TASK SET:
**1)** According to the text on the Sacramento Convention of 1878–79, by what vote was the new California Constitution adopted?
**2)** Carry the text on the Sacramento Convention of 1878–79 forward from its final sentence.

:: PROVIDED TEXT

The Sacramento Convention of 1878–79 amended and ratified the original 1849 constitution. Delegates were elected on June 19, 1878 and the convention was held in Sacramento, California from September 28, 1878 to March 3, 1879.

The Convention was composed of 152 delegates. A series of districts were apportioned 88 delegates. Some of the districts were composed of a single county, some composed of several counties, and others operated as floterial districts. The electorate of the State at-large elected 32 delegates. Each of the four Congressional district elected 8 delegates.

Of the delegates elected, 81 were Nonpartisans, 51 were Workingmen, eleven were Republicans, seven were Democrats, and two were Independents.

The new California Constitution produced by the Convention was voted for on May 7, 1879, and adopted by a vote of 77,959 to 67,134.

==Future Conventions==
Present language in the Constitution of California: "The Legislature by rollcall vote entered in the journal, two-thirds of the membership of each house concurring, may submit at a general election the question whether to call a convention to revise the Constitution. If the majority vote yes on that question, within 6 months the Legislature shall provide for the convention. Delegates to a constitutional convention shall be voters elected from districts as nearly equal in population as may be practicable." (ARTICLE XVIII AMENDING AND REVISING THE CONSTITUTION SEC. 2)

::::
:: AVAILABLE DATA

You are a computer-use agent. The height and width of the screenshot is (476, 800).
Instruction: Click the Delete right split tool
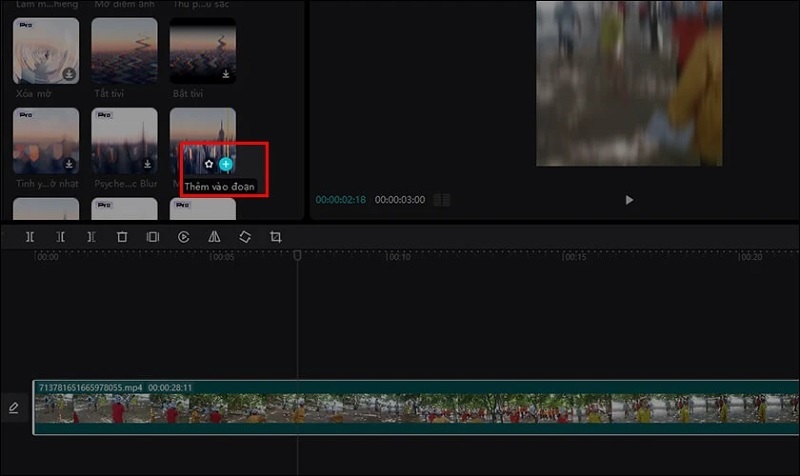[x=91, y=237]
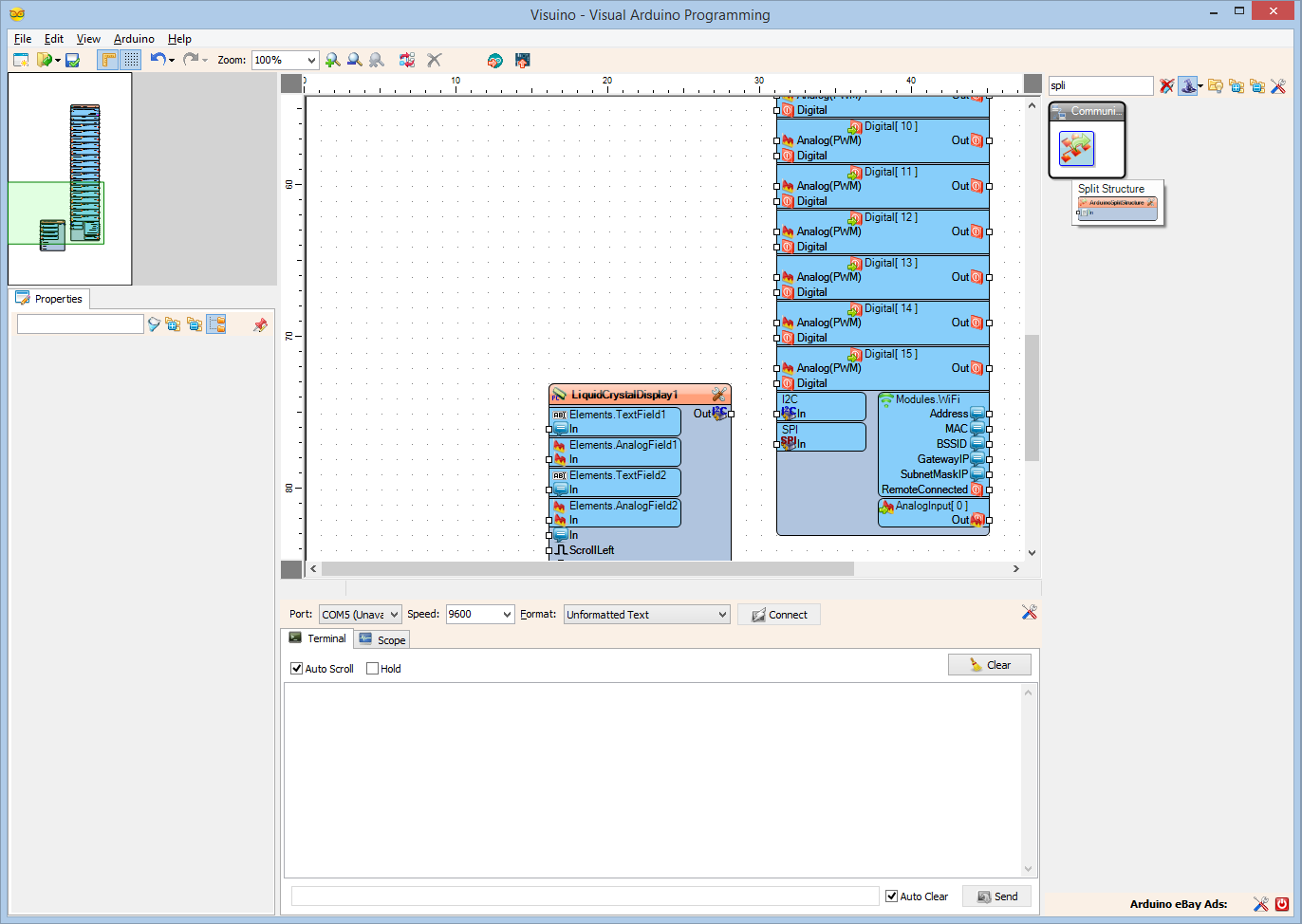Viewport: 1302px width, 924px height.
Task: Zoom in on the design canvas
Action: click(332, 60)
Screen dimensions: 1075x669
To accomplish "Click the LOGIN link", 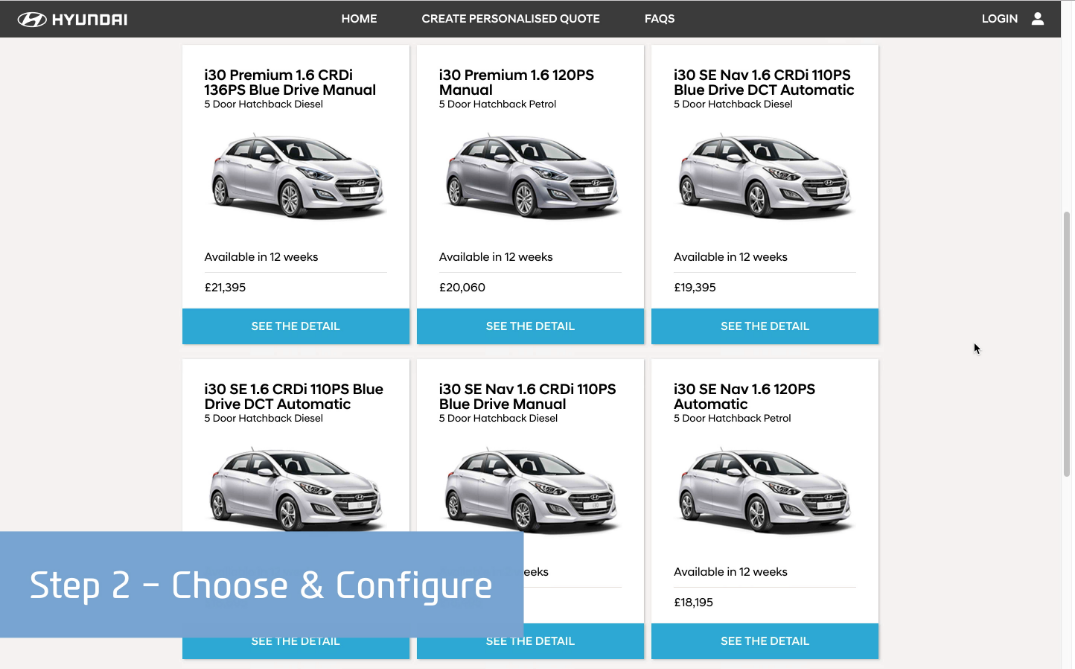I will [x=999, y=19].
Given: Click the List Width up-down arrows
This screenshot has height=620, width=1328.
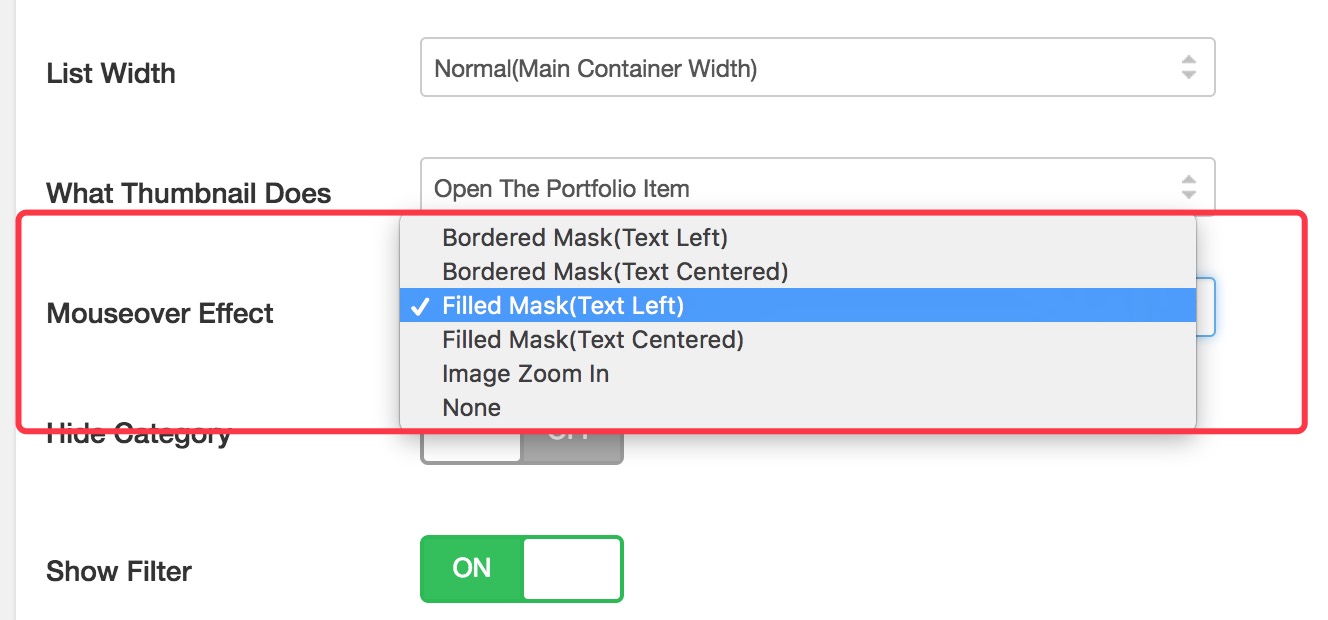Looking at the screenshot, I should coord(1188,67).
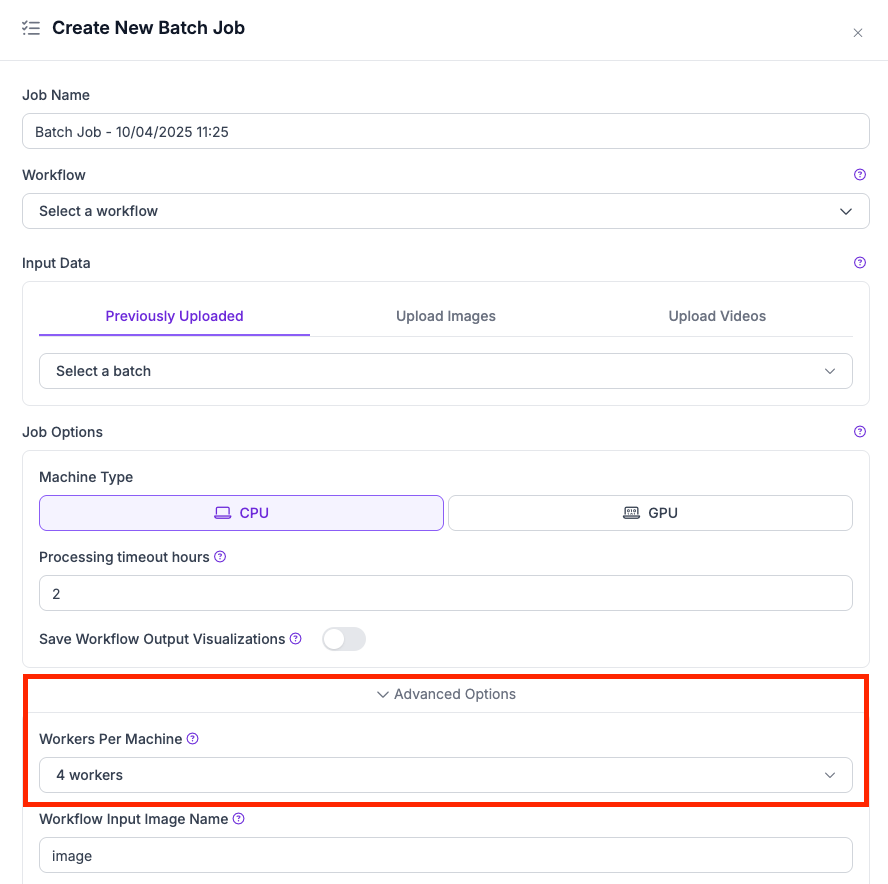This screenshot has height=884, width=888.
Task: Click the Workflow help question-mark icon
Action: 859,175
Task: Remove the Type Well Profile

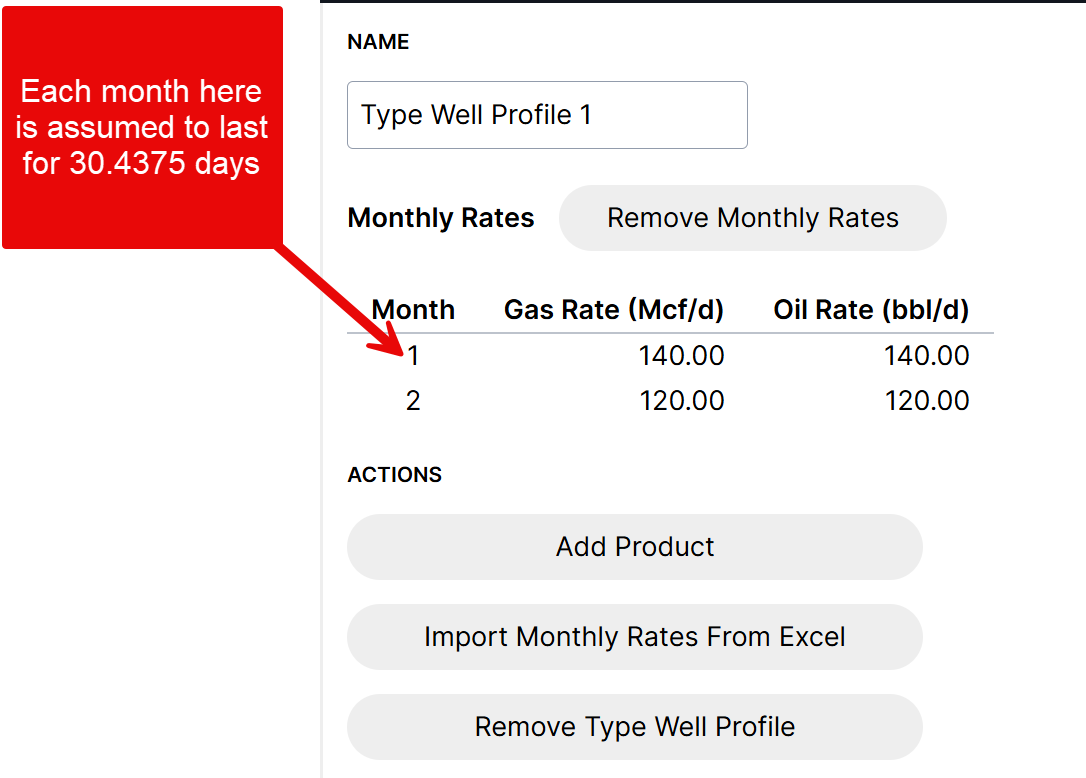Action: click(x=634, y=727)
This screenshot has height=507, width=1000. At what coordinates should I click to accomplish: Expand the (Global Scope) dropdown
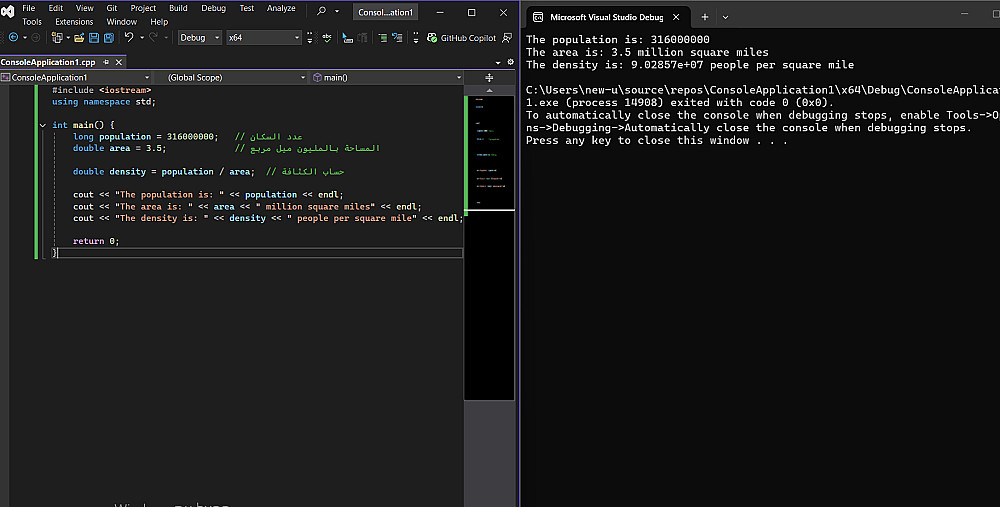click(302, 77)
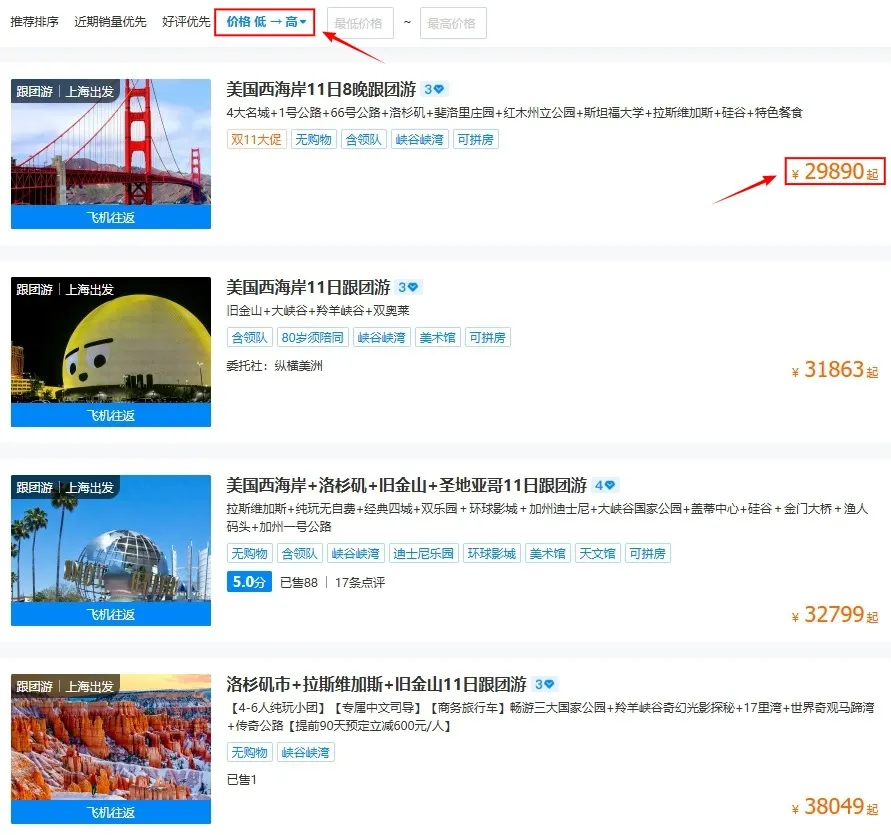Open 美国西海岸11日跟团游 title link

coord(308,287)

::::

TASK-BY-TASK RESULTS:
**1)** 77,959 to 67,134

**2)**
Two proposition petitions circulating in 2010, 09-0066 Citizens' Constitutional Convention Act and 09-0067 The Call for a Citizens' Limited Constitutional Convention, when read together would have amended the mechanism of calling a constitutional convention. Specifically the Citizens' Constitutional Convention Act "shall specify a fair method for selecting or electing citizens to be delegates to a constitutional convention". The Call for a Citizens' Limited Constitutional Convention would have three types of delegates: Assembly district, County, and Tribal. There would be 240 delegates from the Assembly districts: three delegates elected by, and among, a randomly selected pool of 50 eligible persons from each Assembly district. There would be one County delegate for every whole fraction of 175,000 persons residing in each County, provided that there would be at least one County delegate for each County. According to the 2010 census, there would have been 217 County delegates. One delegate would be selected by federally recognized tribes in each of the four federal judicial districts of California. This plan would have provided total of 461 delegates, each having one vote. 231 would have been required to propose amendments to the electorate, but broad consensus would have been highly encouraged.